CapMAC maintains a reserve for losses and loss adjustment expenses which
consists of a supplemental loss reserve ("SLR") and, if appropriate, a case
basis loss reserve for expected levels of defaults resulting from credit
failures on currently insured issues. The SLR is based on estimates of the
portion of earned premiums required to cover those claims. A case basis loss
reserve is established for insured obligations when, in the judgment of
management, a default in the timely payment of debt service is imminent. For
defaults considered temporary, a case basis loss reserve is established in an
amount equal to the present value of the anticipated defaulted debt service
payments over the expected period of default. If the default is judged not to be
temporary, the present value of all remaining defaulted debt service payments is
recorded as a case basis loss reserve. Anticipated salvage recoveries are
considered in establishing case
11
<PAGE>
basis loss reserves when such amounts are reasonably estimable.
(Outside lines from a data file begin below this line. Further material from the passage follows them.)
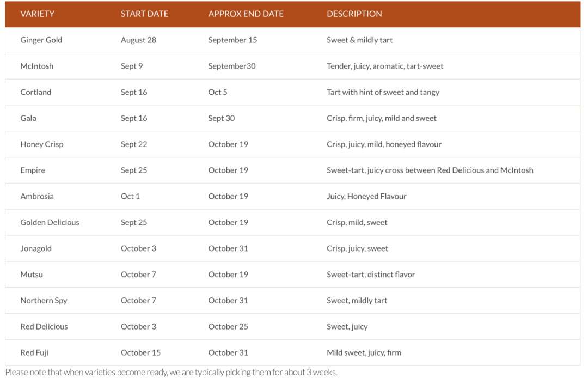Click Empire's Sweet-tart juicy cross description
This screenshot has width=588, height=378.
pos(430,170)
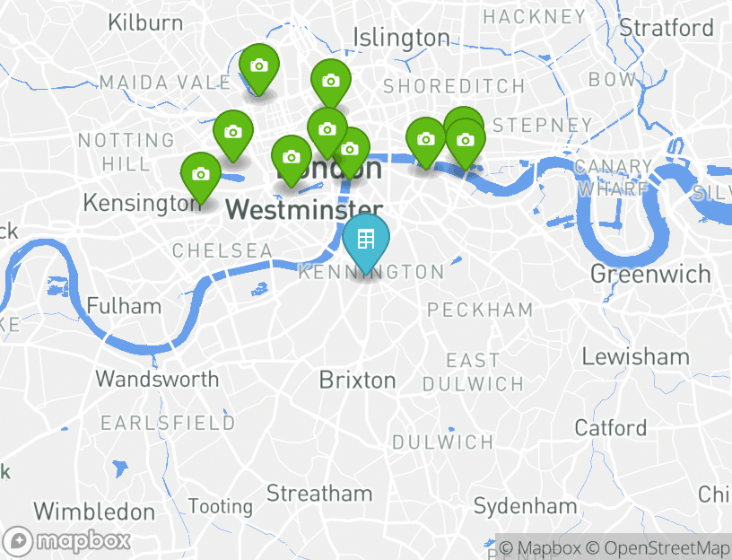This screenshot has width=732, height=560.
Task: Open the camera pin over Westminster label
Action: click(292, 161)
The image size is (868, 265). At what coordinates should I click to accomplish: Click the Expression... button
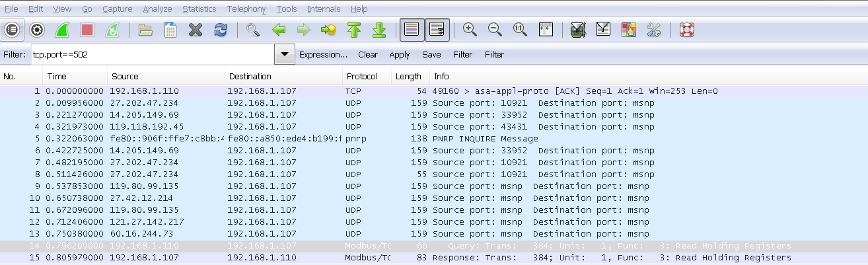click(323, 55)
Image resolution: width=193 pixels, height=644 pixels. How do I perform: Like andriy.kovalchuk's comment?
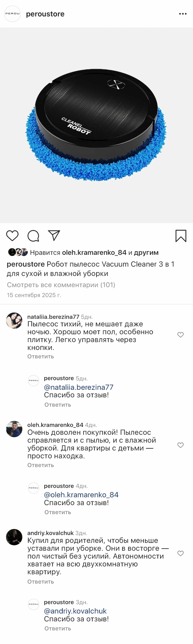[x=180, y=553]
Corresponding to
the growth in the insured portfolio, the losses and loss adjustment expenses
were $1.3 million in the second quarter of 1997 compared to $1.1 million in the
second quarter of 1996. Apart from additions to the SLR, the Company incurred no
losses during the first six months of 1997 and the year ended December 31, 1996.
Underwriting and operating expenses were $7.1 million in the second quarter of
1997, a 66% increase from $4.3 million in the first quarter of 1996.
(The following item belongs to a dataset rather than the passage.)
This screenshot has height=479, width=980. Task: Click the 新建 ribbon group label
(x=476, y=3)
Underwriting and operating expenses consisted of gross underwriting and
operating expenses, reduced by the deferral to future periods of certain costs
related to CapMAC's acquisition of new business ("Deferred Acquisition Costs" or
"DAC") and ceding commission income. Gross underwriting and operating expenses
were $11.4 million and $8.7 million in the second quarter of 1997 and 1996,
respectively. The increase in underwriting and operating expenses was due to
increased compensation costs and other operating costs. Staff and
benefit-related expenses, including the discretionary bonuses to employees,
constituted approximately 68% of gross underwriting and operating expenses in
the second quarter of 1997 compared to 75% in the second quarter of 1996. The
Company maintains a discretionary bonus plan under which annual bonuses are
awarded to employees. For the three months ended June 30, 1997 and June 30,
1996, $1.9 million and $2.4 million were accrued, respectively, for payment of
bonuses under such plan. Underwriting and operating expenses deferred by CapMAC
were $4.4 million in the second quarter of 1997 and 1996.
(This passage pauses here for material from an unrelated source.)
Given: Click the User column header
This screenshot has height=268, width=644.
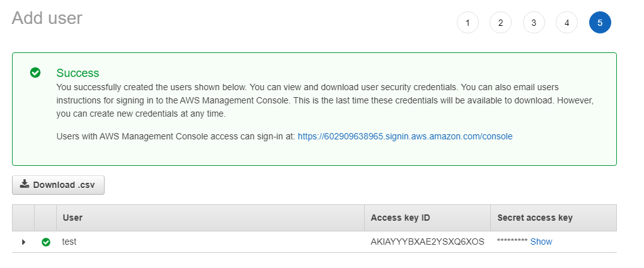Looking at the screenshot, I should [72, 218].
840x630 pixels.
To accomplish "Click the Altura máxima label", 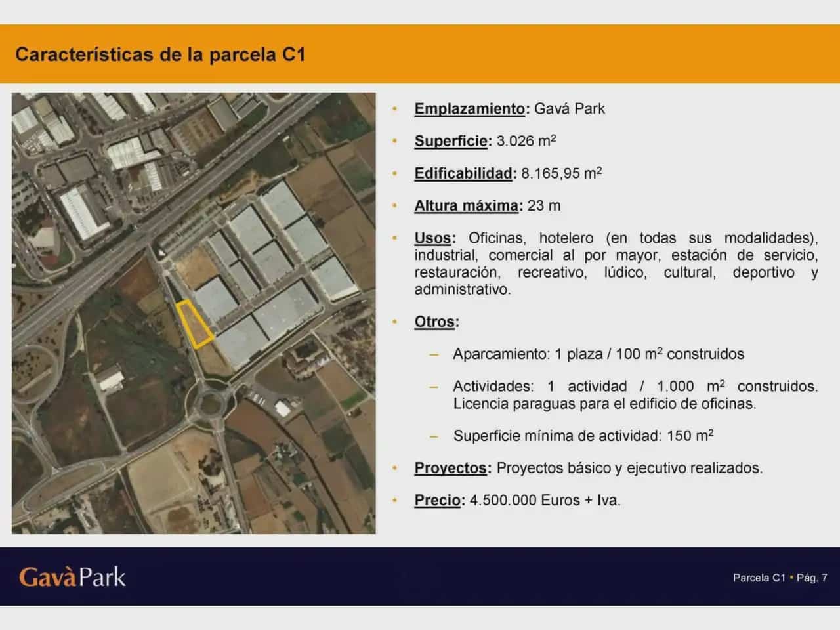I will [467, 205].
Policy acquisition costs represent the amortization of DAC, which are those
expenses incurred by CapMAC in acquiring new business. The increase in policy
acquisition costs to $2.5 million in the second quarter of 1997 from $2.1
million in the second quarter of 1996 related to the increase in premiums earned
in the corresponding periods. Interest expense related to the senior debt was
$0.3 million in the second quarter of 1997 and 1996.
In the second quarter of 1997 and 1996, the Company had net tax expense of $4.8
million and $3.9 million, respectively. The Company's effective tax rate was
34.1% and 31.3% for the second quarter of 1997 and 1996, respectively. The
effective tax rates during these periods were lower than the statutory tax rate
of 35% in 1997 and 1996 primarily due to tax-exempt interest income from the
Company's investment portfolio. In the second quarter of 1997, tax-exempt
interest income of $2.3 million represented 16% of earnings before taxes ("EBT")
compared to $2.4 million which represented 20% of EBT in the second quarter of
the prior year.
Results of Operations
Six Months Ended June 30, 1997 versus Six Months Ended June 30, 1996
The Company reported net income of $14.7 million and primary and fully diluted
earnings per share of $0.81 during the first six months of 1997. Although the
Company recorded growth in net premiums earned and business written during the
first half of 1997, lower advisory fees and net realized capital losses recorded
in the first quarter of 1997 resulted in a decline in net income of 20% from
$18.3 million or $1.04 per share on a primary basis and $1.02 on a fully diluted
basis in the first six months of 1996. Operating earnings were $15.5 million, or
$0.86 per share on a primary and fully diluted basis for the first six months of
1997, down from $18.1 million, or $1.04 and $1.02 per share on a primary and
fully diluted basis, respectively, earned in the first six months of 1996. The
decline in operating earnings was attributable to lower advisory fees earned
during the first quarter of 1997.
Total revenues during the first six months of 1997 were $44.2 million, an
increase of 4% from $42.6 million during the first six months of 1996. This
increase was primarily due to higher premiums earned, net investment income and
other fees partially offset by lower advisory fees.
12
<PAGE>
For the first six months of 1997, gross premiums written were $36.1 million as
compared to $33.8 million for the same period in 1996. This increase was
principally due to higher premiums written of $2.3 million from domestic
consumer transactions, $1.5 million from corporate transactions, $0.2 million
from municipal transactions, offset by lower premiums written with respect to
the international business of $1.7 million. However, the amount of premiums
ceded to reinsurers increased to $10.6 million during the first six months of
1997 from $7.0 million in the first six months of 1996. On January 1, 1996,
CapMAC reassumed the liability for all policies previously reinsured by
Winterthur Swiss Insurance Company ("Winterthur"). As a result, CapMAC reassumed
approximately $1.4 billion of principal insured by Winterthur as of December 31,
1995. In connection with this reassumption of liability, Winterthur commuted and
returned unearned premiums, net of ceding commission and Federal excise tax of
$2.0 million which reduced the amounts ceded to reinsurers in the first six
months of 1996. Net premiums earned were $24.2 million for the first six months
of 1997, an increase of 29% from $18.8 million for the corresponding period in
1996.
Business originated or renewed in the first six months of 1997 was estimated to
generate $39.3 million of PFR, an increase of 2% over the same period in 1996
due to higher premium earned and ceding commission obtained from corporate
transactions partially offset by a decrease from international and consumer
transactions. Correspondingly, the amount of guarantees issued (gross par
written) increased to $7.7 billion in the first six months of 1997 from $5.9
billion in the first six months of 1996, representing an increase of 29%.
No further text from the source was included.